Source: Taipei Times 🔗

✔ Episode #3 of The Way of Tech will be posted this week and Episode #4 is already in the can and ready to be posted next week. This week's considers the value of failure as an essential step in the path to success. Episode #4 emphasizes the importance of letting go of control in order to let our tools work for us—whether in "the shop" or in life. You'll notice the program also has a new look as we continue working to improve its quality and develop its unique, if not quirky, "personality."

✔ Mark your calendar for our monthly Singularity Circle on Saturday, January 3, 2026, at 10:00 AM Pacific Time (1 PM ET / 6 PM UK / 7 PM CET). A Zoom link and reminder will be sent out in advance of this online gathering. Feel free to invite a friend or more.

✔ Although it's been envisioned since 2018, until recent months, Singularity Sanctuary could not have been possible. It would have been too costly and time consuming without outside support. But today, thanks to a mounting number of affordable AI tools, what once would have taken weeks or months, now only takes a few hours to pull off. Curator Todd Eklof is still working on establishing the pace and look of our signature offerings (i.e., Exponential Times, The Way of Tech, Singularity Circle). But in the near future, expect many other benefits, like classes on technology and ethics and on using some of the very technologies that are enabling Singularity Sanctuary to offer its quality products and programs.

Closing Reflection: Yes, Einstein, There Is a Santa Claus

Tech Santa by ChatGPT

Christmas has always been a season where imagination outruns explanation. And yet, each year, the world asks a remarkably technical question: How could Santa possibly do all this?

How does one figure visit millions of homes in a single night? How does he know who lives where, what children want, or whether they’ve been naughty or nice? For some, these enduing questions are taken as proof that Santa can't be real. But in an age shaped by exponential technology, they begin to sound less like impossibilities and more like engineering challenges.

Instantaneous travel? Einstein showed us that time itself is flexible. At relativistic speeds, minutes for one traveler can stretch into hours—or days—for the rest of us. From Santa’s perspective, Christmas Eve may not be rushed at all. We’re the ones frozen in place.

Seeing everything at once? Satellites already circle the Earth continuously, observing weather, cities, and individual devices. Knowing who’s been naughty or nice no longer requires magic—just sensors, data, and pattern recognition.

And then there’s Santa’s bag. A sack that never empties, no matter how many gifts are pulled from it, sounds suspiciously like remote storage accessed on demand. In theoretical physics, a wormhole could connect distant locations through hidden shortcuts in spacetime. From that angle, Santa isn’t carrying all the toys—he’s reaching into a warehouse that exists somewhere else entirely.

From this perspective, Santa doesn’t violate the laws of physics so much as anticipate them.

That doesn’t explain Santa away. It reminds us that wonder has always been the first draft of understanding. Yesterday’s magic becomes today’s science, and today’s science still feels magical while we’re living through it.

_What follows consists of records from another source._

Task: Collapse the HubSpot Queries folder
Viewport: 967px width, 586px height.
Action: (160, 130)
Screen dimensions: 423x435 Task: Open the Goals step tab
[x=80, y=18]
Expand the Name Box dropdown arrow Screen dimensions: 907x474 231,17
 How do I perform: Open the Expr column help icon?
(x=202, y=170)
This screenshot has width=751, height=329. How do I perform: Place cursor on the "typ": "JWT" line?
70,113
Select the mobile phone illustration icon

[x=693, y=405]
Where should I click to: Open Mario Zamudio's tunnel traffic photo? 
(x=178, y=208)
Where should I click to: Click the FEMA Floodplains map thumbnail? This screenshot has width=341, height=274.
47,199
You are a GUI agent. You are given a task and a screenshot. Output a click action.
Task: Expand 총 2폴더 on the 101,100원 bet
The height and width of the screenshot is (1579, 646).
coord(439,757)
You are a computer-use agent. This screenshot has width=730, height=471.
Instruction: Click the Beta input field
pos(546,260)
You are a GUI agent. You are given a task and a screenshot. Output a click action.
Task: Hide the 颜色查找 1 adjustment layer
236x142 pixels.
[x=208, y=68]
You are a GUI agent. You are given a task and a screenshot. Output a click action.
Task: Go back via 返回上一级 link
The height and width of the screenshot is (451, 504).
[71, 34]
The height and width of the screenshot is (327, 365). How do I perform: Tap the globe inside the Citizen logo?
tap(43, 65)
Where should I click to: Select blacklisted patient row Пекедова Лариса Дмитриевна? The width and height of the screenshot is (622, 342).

So perhaps Santa endures not because we’re naïve, but because we intuit something true: that generosity can scale, that distance can collapse, that time can bend, and that one night can feel infinite when the rules are different.

So, yes Einstein, there is a Santa Claus. At the very least, he isn't undone by physics but enabled by it.

And maybe that’s the quiet lesson of Christmas in exponential times: not that belief requires abandoning reason, but that reason, pursued far enough, circles back to wonder, awe, and imagination.